AFRL senior scientist receives society’s highest honor

  • Published
  • By Donna Lindner
  • Air Force Research Laboratory
WRIGHT-PATTERSON AIR FORCE BASE, Ohio -- A distinguished senior scientist from the Air Force Research Laboratory will receive The Minerals, Metals and Materials Society Fellow Award.

 

Dr. Daniel Miracle, a senior scientist in AFRL’s, Materials and Manufacturing Directorate, will receive this prestigious award at the society’s annual awards ceremony on March 14, 2018, in Phoenix, Arizona.

 

The society’s award of Fellow is TMS’s highest honor. For induction, a candidate must be recognized as a leading authority and contributor to the practice of metallurgy, materials science and technology, and a member of TMS for five continuous years.

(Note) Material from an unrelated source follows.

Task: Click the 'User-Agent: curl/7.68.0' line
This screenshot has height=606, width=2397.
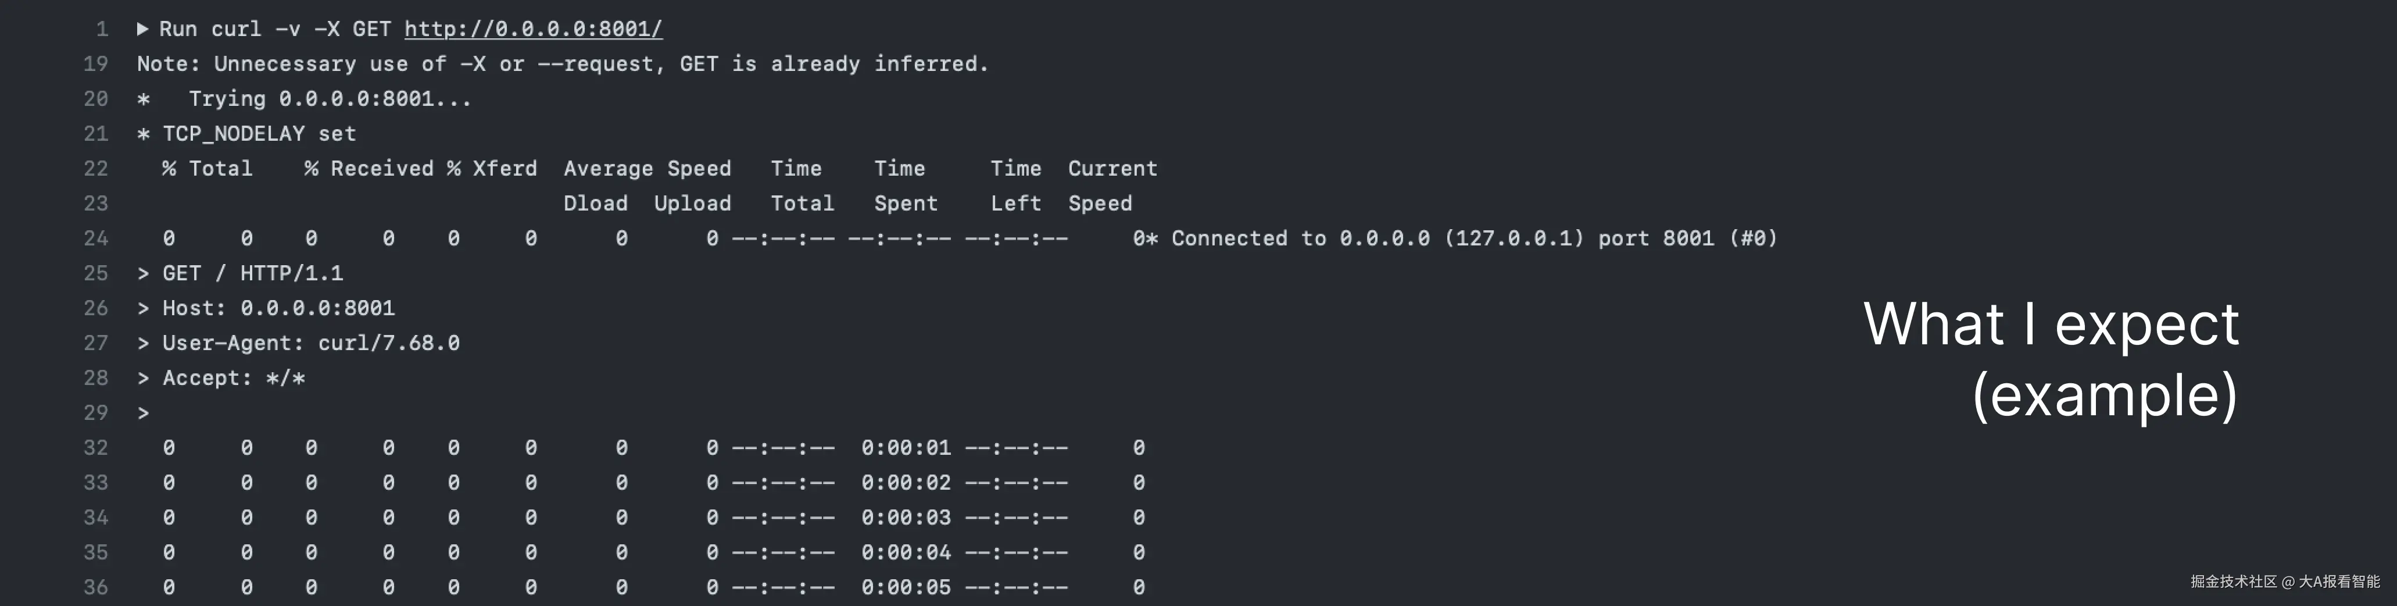Action: tap(310, 343)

“Throughout my career, I’ve relied on TMS programming to keep abreast of new advances in my fields of study and to stay connected with my peers,” said Miracle. “Being elected as a TMS Fellow has special significance for me personally as a sign of recognition from the broad TMS membership of technical peers that I respect.”

 

Headquartered in the United States with ties abroad, The Minerals, Metals, and Materials Society is a professional organization that encompasses the entire range of materials and engineering, from minerals processing and primary metals production to basic research and the advanced applications of materials.

 

Miracle has made seminal scientific contributions in advanced aerospace metallic materials that include intermetallic compounds for high temperature applications, metal matrix composites, metallic glasses, super-high strength aluminum alloys for use at cryogenic temperatures, low-cost titanium alloys and a new class of ‘high-entropy’ alloys for high temperature structural applications.

 

Other accomplishments include leading programmatic efforts to demonstrate these technologies in advanced Air Force applications, including a successful engine test of a new gas turbine vane that weighs 50% less than current alloys and a sub-scale test of a compressor impeller that can significantly reduce both cost and weight of advanced liquid rocket engines.

 

He also supported early efforts to collect and analyze microstructures in three dimensions that have spun-off to a small business – automated units are now being used in national labs, in an Air Logistics Center, and in universities around the world.

 

Miracle led the initial formation of the Air Force Metals Affordability Initiative, a unique program that teams aerospace industrial competitors to achieve common, pre-competitive goals. This program is still going strong after 17 years with over 85 technology insertions.

 

Miracle led a major technology initiative in Ukraine in the critical timeframe after the fall of the Berlin wall that focused former Soviet scientists on Air Force needs. In recent years, Miracle helped build major technical alliances between the U.S. Department of Defense and the Ministries of Defence in the United Kingdom, Japan and India.

 

Nominating Miracle for the award was Professor Chris Schuh, Chair, Department of Materials Science and Engineering at the Massachusetts Institute of Technology.

 

Miracle has been one of the most important thought leaders in structural materials over the past several decades,” said Schuh. “He has not only solved some of the most challenging fundamental scientific problems, but has also transformed this new knowledge into practical benefit. He attacks the most challenging problems and opens new fields of study, producing science and technology advances that improve the world and advance human understanding.”

 

Miracle was selected based on his original and pioneering contributions on a range of structural metallic alloys, and for technical and strategic leadership in the international technical community.

 

"Nothing quite beats recognition by peers who I respect and admire as recognition of a meaningful career,” said Miracle. “I felt extremely honored and more than a little bit humbled by the award."